Oggi si brindava…

Nel mio piccolo sono stato testimone di una delle più clamorose falsificazioni messe in atto da Berlusconi nella sua campagna elettorale. Lo avete mai sentito citare uno studio dell’università di Siena secondo il quale il suo governo avrebbe realizzato l’80% del programma?
Quella ricerca l’hanno scritta alcuni colleghi del dipartimento in cui lavoro, e non dice affatto quel che Berulsconi sbandiera ai quattro venti.

Oggi, dopo tanto, troppo tempo, qualcuno del PD si è letto il rapporto e ha imbeccato Veltroni. Che durante la registrazione di Porta a Porta ha spiegato come stanno le cose.

Da questa storia si traggono comunque alcuni insegnamenti:
1)Berlusconi è un ballista
2)I giornalisti italiani sono degli zerbini umani. Infatti hanno accettato come oro colato le affermazioni del Cavaliere senza mai controllarne la veridicità (c’è stata un’eccezione in realtà, ma non se la è flata nessuno)
3)Lo staff di Veltroni non brilla in quanto a reattività: ha impiegato almeno un mese per risolvere la faccenda. Non bisogna dimenticare che il segretario del PD era già stato impallinato una volta a Porta a Porta con questo argomento e non aveva saputo come replicare.
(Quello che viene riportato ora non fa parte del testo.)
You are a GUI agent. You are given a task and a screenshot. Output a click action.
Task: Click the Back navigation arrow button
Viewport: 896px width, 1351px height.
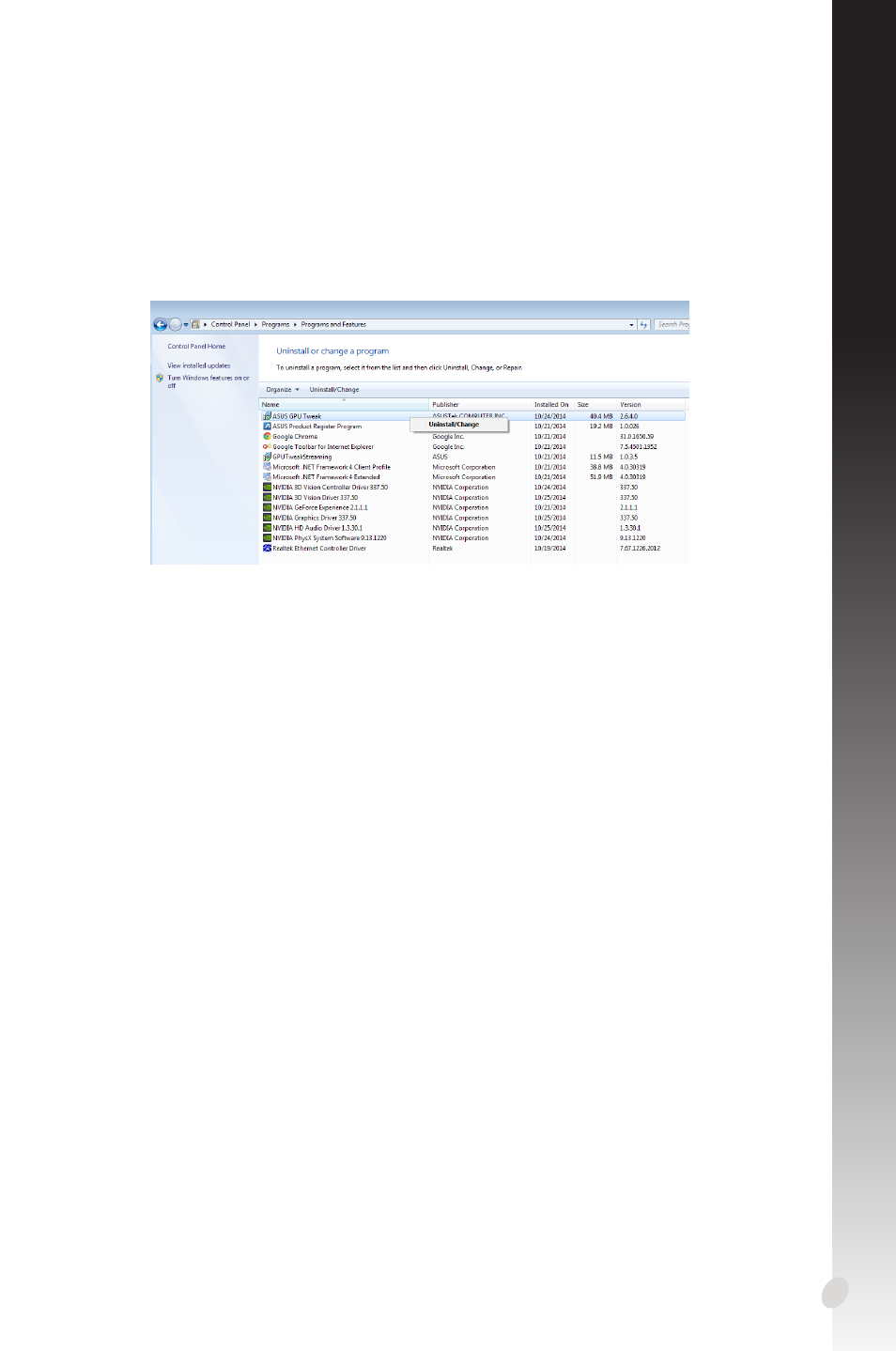(160, 324)
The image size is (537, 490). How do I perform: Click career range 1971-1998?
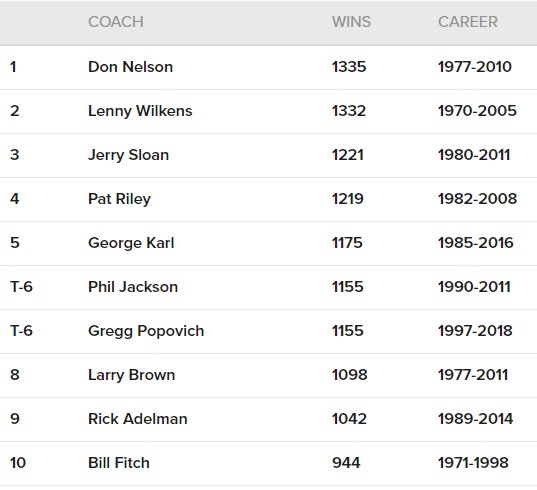pos(473,463)
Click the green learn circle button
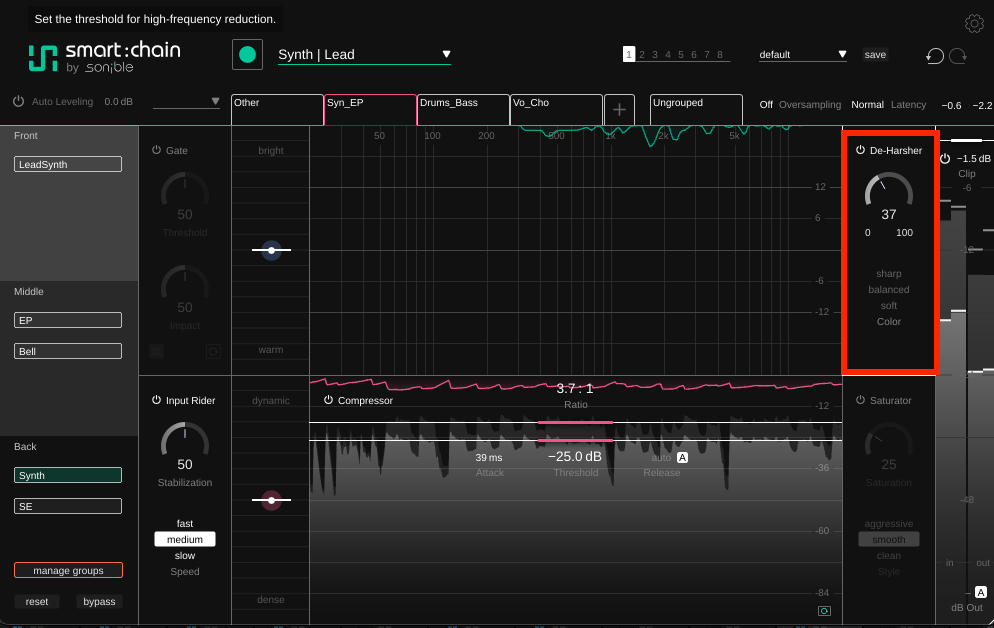Image resolution: width=994 pixels, height=628 pixels. [247, 54]
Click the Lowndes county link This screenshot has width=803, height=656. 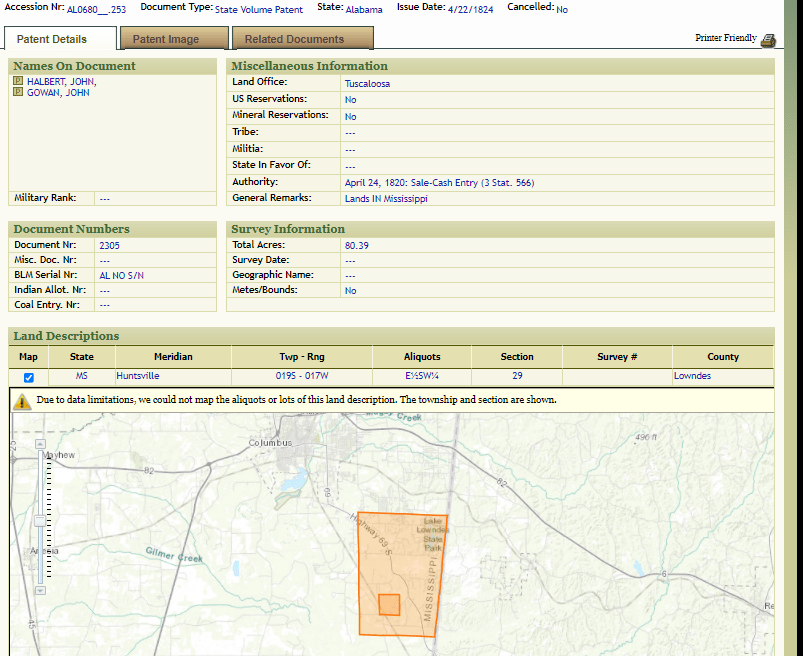[692, 376]
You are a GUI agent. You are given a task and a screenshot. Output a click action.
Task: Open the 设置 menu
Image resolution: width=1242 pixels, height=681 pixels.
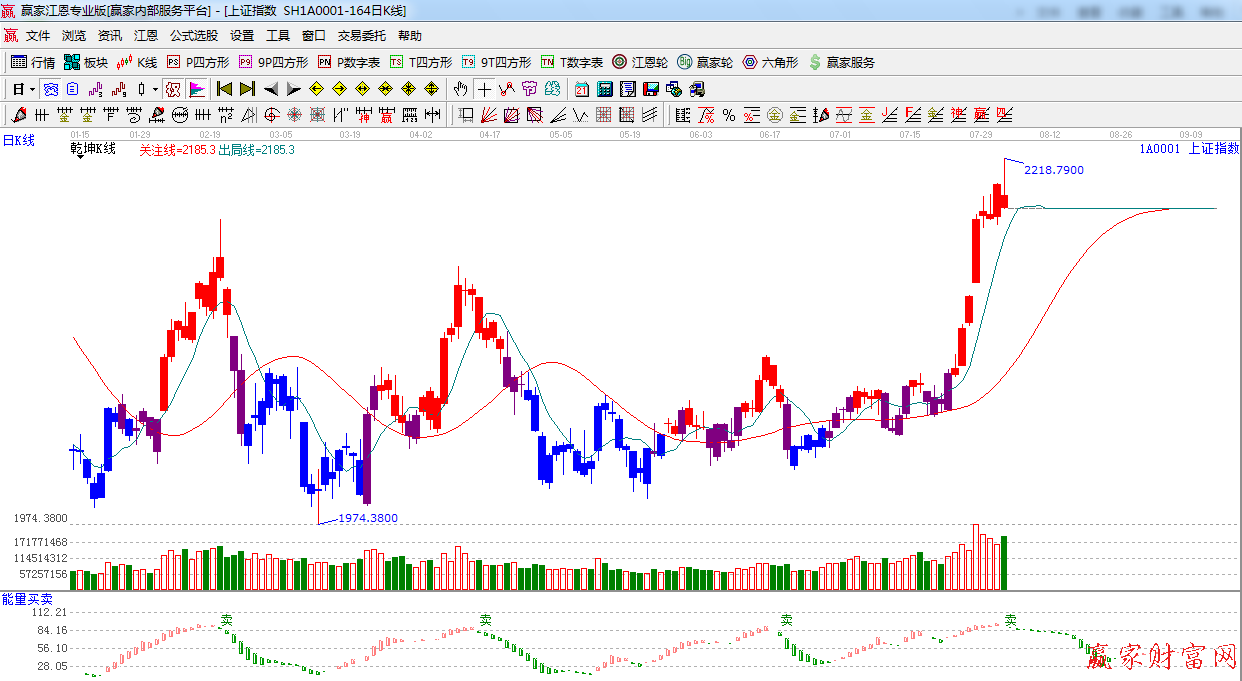(242, 36)
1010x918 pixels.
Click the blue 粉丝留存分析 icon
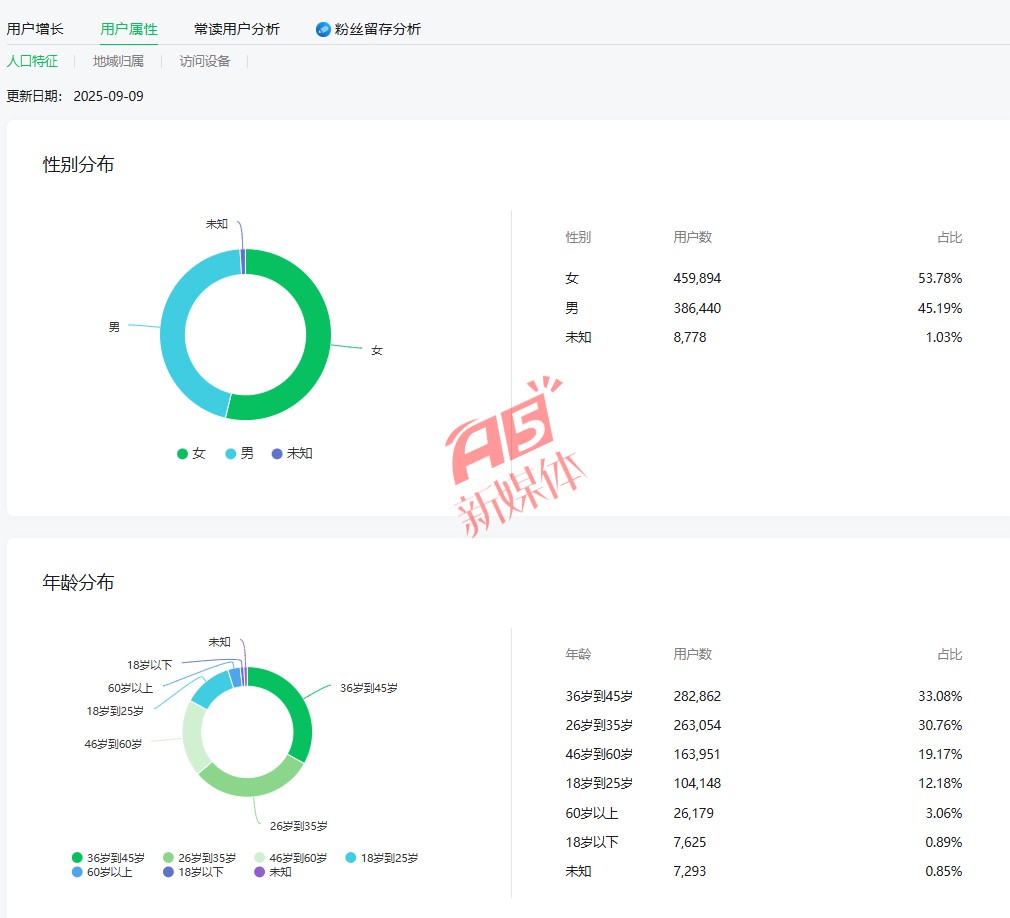(323, 29)
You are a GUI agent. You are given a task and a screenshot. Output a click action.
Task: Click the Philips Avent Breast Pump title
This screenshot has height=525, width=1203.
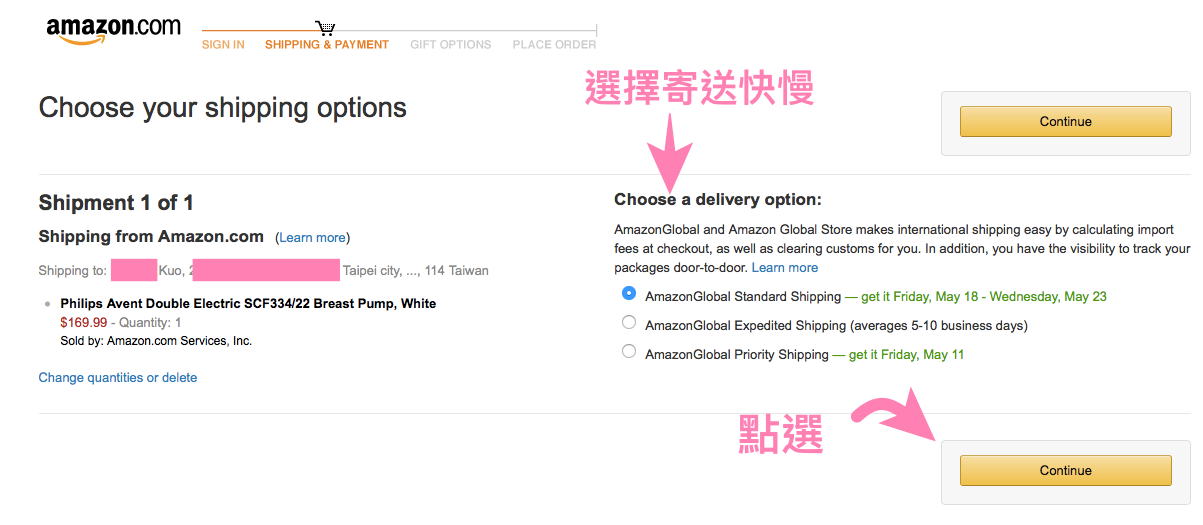point(248,303)
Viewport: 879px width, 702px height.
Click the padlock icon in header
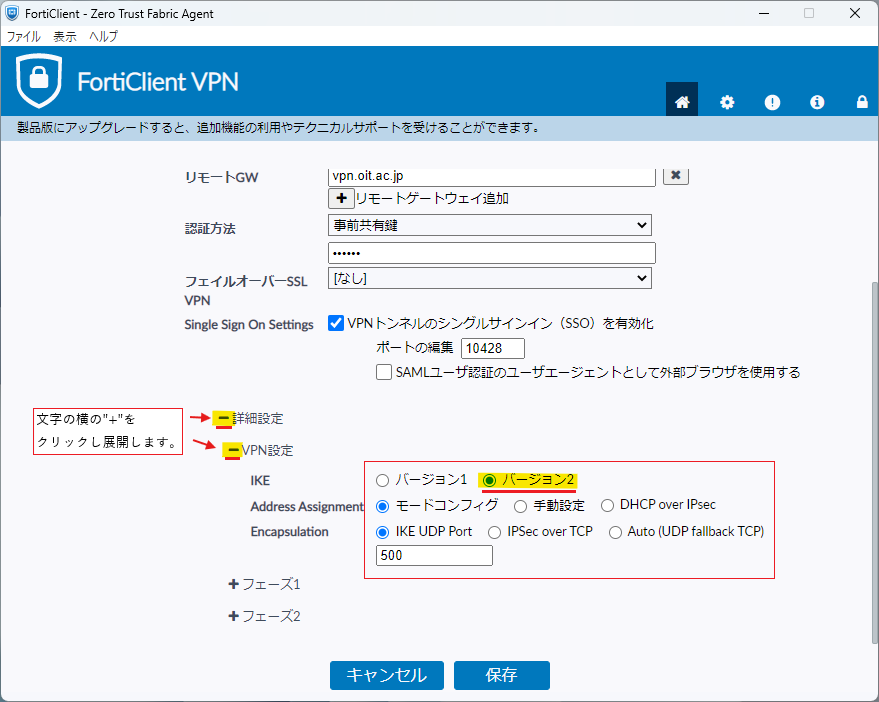[x=861, y=102]
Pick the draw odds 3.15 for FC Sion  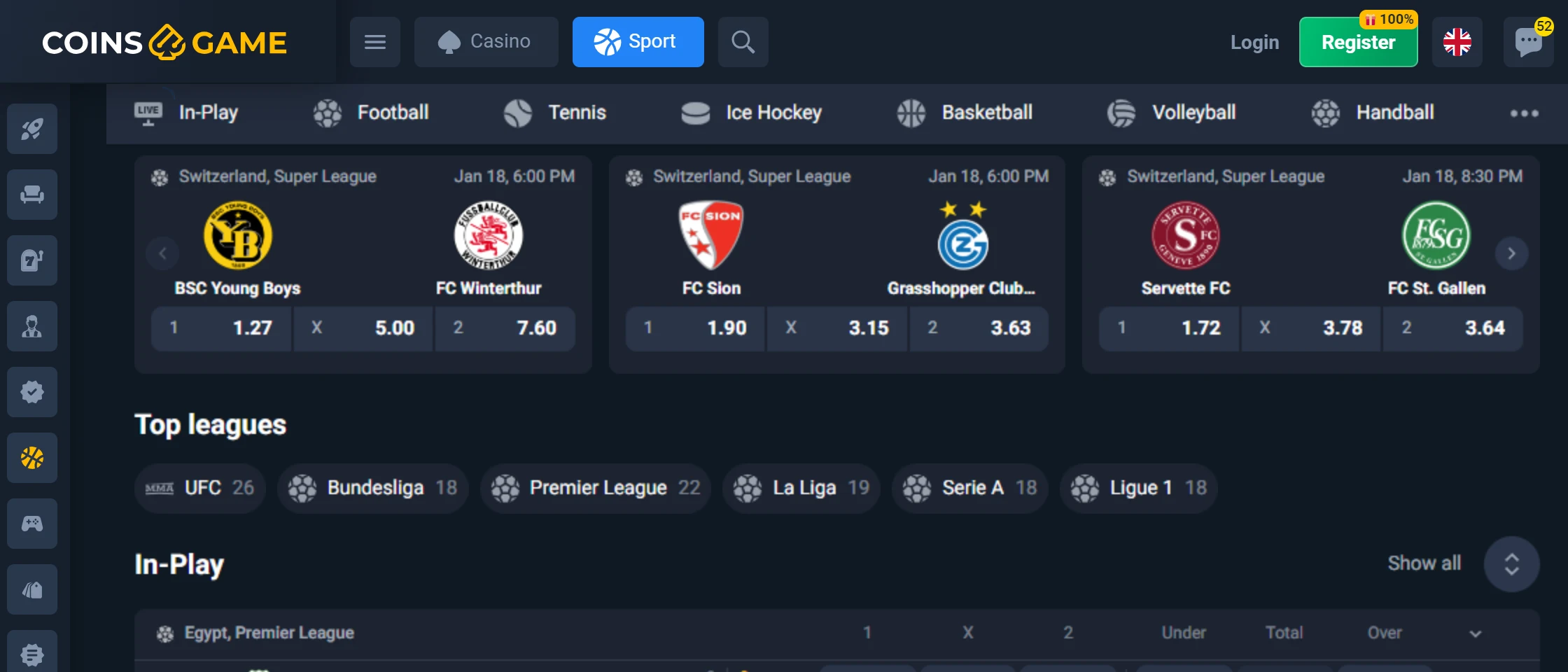click(x=837, y=328)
Round finale da Porta a Porta: Walter Veltroni mercoledì sera presenta da Bruno Vespa i 12 disegni di legge che il Pd si impegna a esaminare durante il primo Consiglio dei ministri. È «un fatto di serietà», spiega Veltroni, che non ha niente a vedere con il Contratto con gli Italiani che nel 2001 Berlusconi firmò nello studio di RaiUno e che non ha mai rispettato: «una sola misura è stata approvata: l’abolizione della tassa di successione. Tutte le altre – spiega Veltroni – non sono state onorate. Il contratto non è stato in nessun modo onorato». Vespa gli ricorda che Berlusconi si appella a una ricerca dell’università di Siena secondo la quale il Contratto è stato rispettato al 80%. «Io mi sono andato a vedere cosa dice l’università di Siena – spiega Veltroni – e dice una cosa del tutto diversa. Dice che l’80 per cento di quel contratto è stato trasformato in proposte di legge del governo, proposte che poi non sono state realizzate».